CONSIGNA A
Cuenta cuántas líneas de las entradas contienen la palabra "bedroom" y escribe únicamente esa cifra.

TEXTO DE LECTURA
***

Ejecución de rebeldes venezolanos: escarmiento fascista
¿Cuál es la causa de la frialdad en los otrora solidarios con las luchas latinoamericanas anti-dictatoriales de hace décadas similares, a las del presente crimen en Venezuela?Por Hugo Machín Fajardo
En 1976 el ejército nicaragüense ejecutó al opositor marxista Carlos Fonseca Amador (40), alzado en armas contra el dictador Anastasio Somoza Debayle.
En 2018, los equipos de elite del Servicio de Inteligencia Bolivariana del ejército venezolano, con apoyo de paramilitares autodenominados “colectivos”, ejecutó al opositor Oscar Pérez (36), y en principio a ocho venezolanos más, alzados en armas contra el dictador Nicolás Maduro.
En los 42 años que separan una ejecución de otra, Latinoamérica pasó de albergar dictaduras a regímenes democráticos con la excepción de Cuba.
Las atrocidades sistemáticas cometidas por los dictadores contra cientos de miles de ciudadanos latinoamericanos a manos de los gobiernos de fuerza, colocaron en la agenda internacional la defensa de los derechos humanos inaugurada por el entonces presidente estadounidense James Carter (1977-1981).

***

CONSIGNA B
Enumera todas las personas que se mencionan por su nombre en el texto sobre la ejecución de rebeldes venezolanos.

***

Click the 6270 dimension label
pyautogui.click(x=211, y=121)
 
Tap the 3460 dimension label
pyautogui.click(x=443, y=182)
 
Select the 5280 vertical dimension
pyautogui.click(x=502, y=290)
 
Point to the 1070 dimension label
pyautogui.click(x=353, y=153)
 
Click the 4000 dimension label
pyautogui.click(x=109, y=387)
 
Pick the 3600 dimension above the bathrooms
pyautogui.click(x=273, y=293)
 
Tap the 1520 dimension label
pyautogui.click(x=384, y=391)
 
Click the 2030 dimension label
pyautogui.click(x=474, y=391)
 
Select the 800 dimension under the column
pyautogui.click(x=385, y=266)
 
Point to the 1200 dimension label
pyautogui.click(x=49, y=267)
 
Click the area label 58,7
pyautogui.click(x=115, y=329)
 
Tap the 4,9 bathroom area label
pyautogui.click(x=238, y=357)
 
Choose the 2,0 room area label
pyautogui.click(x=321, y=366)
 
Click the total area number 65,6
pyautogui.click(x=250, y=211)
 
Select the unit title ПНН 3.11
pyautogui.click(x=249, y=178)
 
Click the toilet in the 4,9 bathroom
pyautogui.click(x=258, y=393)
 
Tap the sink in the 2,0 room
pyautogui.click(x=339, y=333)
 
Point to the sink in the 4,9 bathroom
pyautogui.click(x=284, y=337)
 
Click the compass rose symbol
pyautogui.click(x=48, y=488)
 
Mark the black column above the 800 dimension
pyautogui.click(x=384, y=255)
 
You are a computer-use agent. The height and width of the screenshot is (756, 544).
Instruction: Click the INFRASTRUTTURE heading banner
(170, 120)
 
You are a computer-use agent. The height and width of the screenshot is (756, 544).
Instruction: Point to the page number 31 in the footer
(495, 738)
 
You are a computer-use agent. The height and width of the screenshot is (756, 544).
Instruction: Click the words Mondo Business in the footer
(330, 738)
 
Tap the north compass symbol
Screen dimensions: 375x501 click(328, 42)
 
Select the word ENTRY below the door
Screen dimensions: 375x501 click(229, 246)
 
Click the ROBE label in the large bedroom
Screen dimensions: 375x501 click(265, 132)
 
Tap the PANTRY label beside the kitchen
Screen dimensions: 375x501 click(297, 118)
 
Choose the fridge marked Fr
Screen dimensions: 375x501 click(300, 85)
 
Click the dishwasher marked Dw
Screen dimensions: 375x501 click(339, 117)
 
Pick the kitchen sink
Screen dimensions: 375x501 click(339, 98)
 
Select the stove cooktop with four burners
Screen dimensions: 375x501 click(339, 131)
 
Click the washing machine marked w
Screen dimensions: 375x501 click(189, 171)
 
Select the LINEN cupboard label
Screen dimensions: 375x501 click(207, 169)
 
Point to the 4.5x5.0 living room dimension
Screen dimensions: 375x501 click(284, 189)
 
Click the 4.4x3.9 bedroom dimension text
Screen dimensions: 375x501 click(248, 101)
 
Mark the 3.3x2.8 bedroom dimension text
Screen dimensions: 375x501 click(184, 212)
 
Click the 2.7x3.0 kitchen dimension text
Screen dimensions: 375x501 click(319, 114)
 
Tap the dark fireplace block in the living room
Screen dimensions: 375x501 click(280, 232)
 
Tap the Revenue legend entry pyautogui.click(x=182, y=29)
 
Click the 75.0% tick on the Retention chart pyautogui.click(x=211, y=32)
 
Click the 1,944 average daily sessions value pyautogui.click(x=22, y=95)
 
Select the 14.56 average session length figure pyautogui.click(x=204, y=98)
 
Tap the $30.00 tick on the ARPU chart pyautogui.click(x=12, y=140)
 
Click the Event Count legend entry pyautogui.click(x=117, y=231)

***

RESPUESTA FINAL A
3

RESPUESTA FINAL B
- Hugo Machín Fajardo
- Carlos Fonseca Amador
- Anastasio Somoza Debayle
- Oscar Pérez
- Nicolás Maduro
- James Carter